Mixture-of-Mamba is an innovative architecture designed to enhance the performance of State Space Models (SSMs) in handling multiple modalities such as text, images, and speech. MoM builds upon the strengths of SSMs, primarily Mamba LLM while addressing their challenges in dealing with diverse data types. This article explores the logic behind SSMs and how MoM can perform efficiently in dealing with multimodal data.
Table of Contents
- Understanding State Space Models (SSMs)
- Deep Dive into Mixture-of-Mamba
- Performance and Efficiency Benchmarks
Understanding State Space Models (SSMs)
State Space Models (SSM), like Transformer and RNN models, process information sequences like text but also signals. They represent a dynamic system in terms of input, output, and state variables. SSMs were originally developed for signal processing but are being used in different domains such as deep learning, genomics, etc.
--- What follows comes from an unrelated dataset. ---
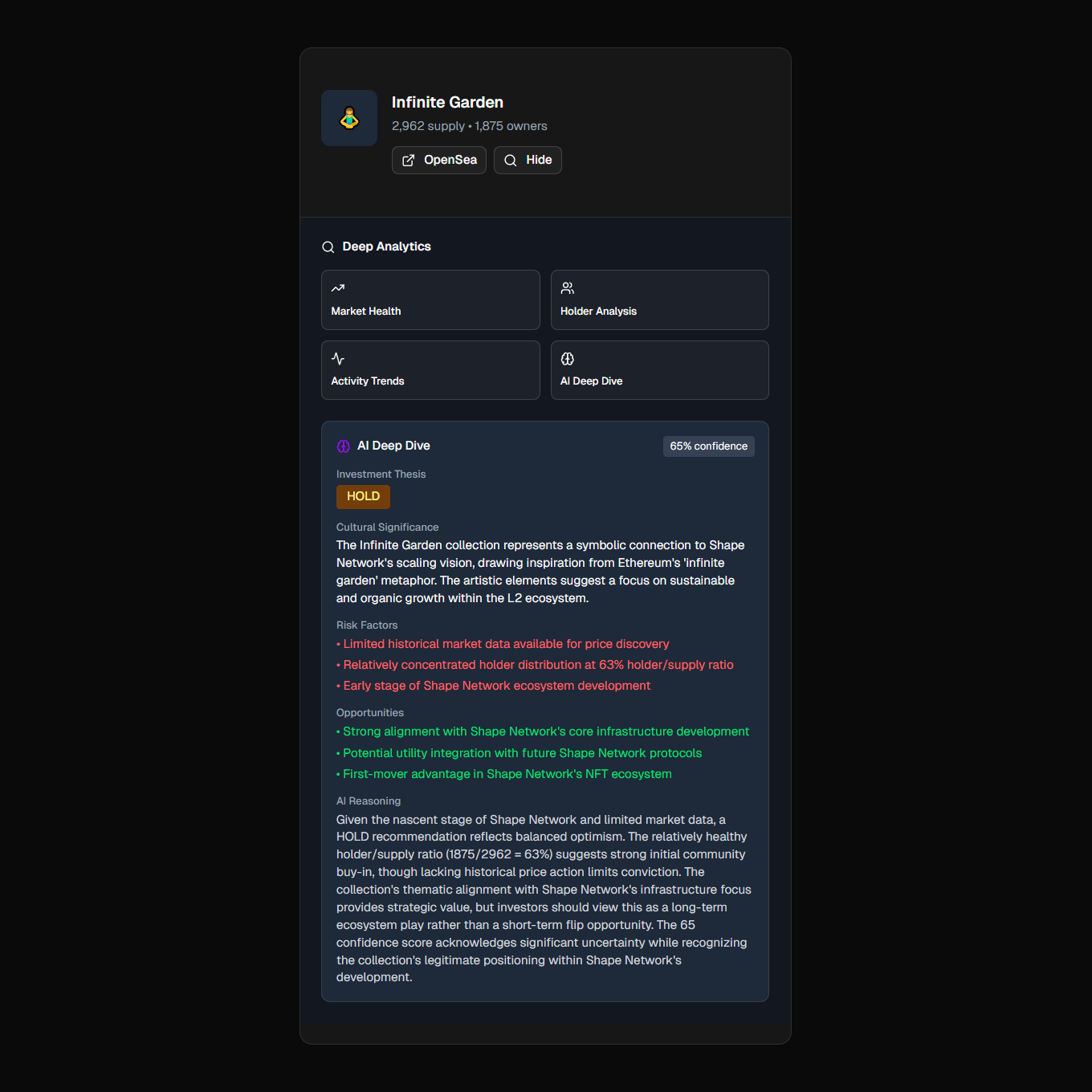Select the Activity Trends pulse icon

tap(337, 358)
A State Space can mathematically represent a problem by defining a system’s possible states. In machine learning, for instance, State Space can represent data sequences without requiring explicit knowledge of previous data points. SSMs can summarize this past information into a state and use it to predict future states. SSMs are used to describe the state representations and perform predictions of the next state based on input.
Mathematically, in a linear and time-invariant SSM where t is the time – SSM will
- Map an input sequence x(t)
- To a latent state representation h(t)
- And derive the predicted output sequence y(t)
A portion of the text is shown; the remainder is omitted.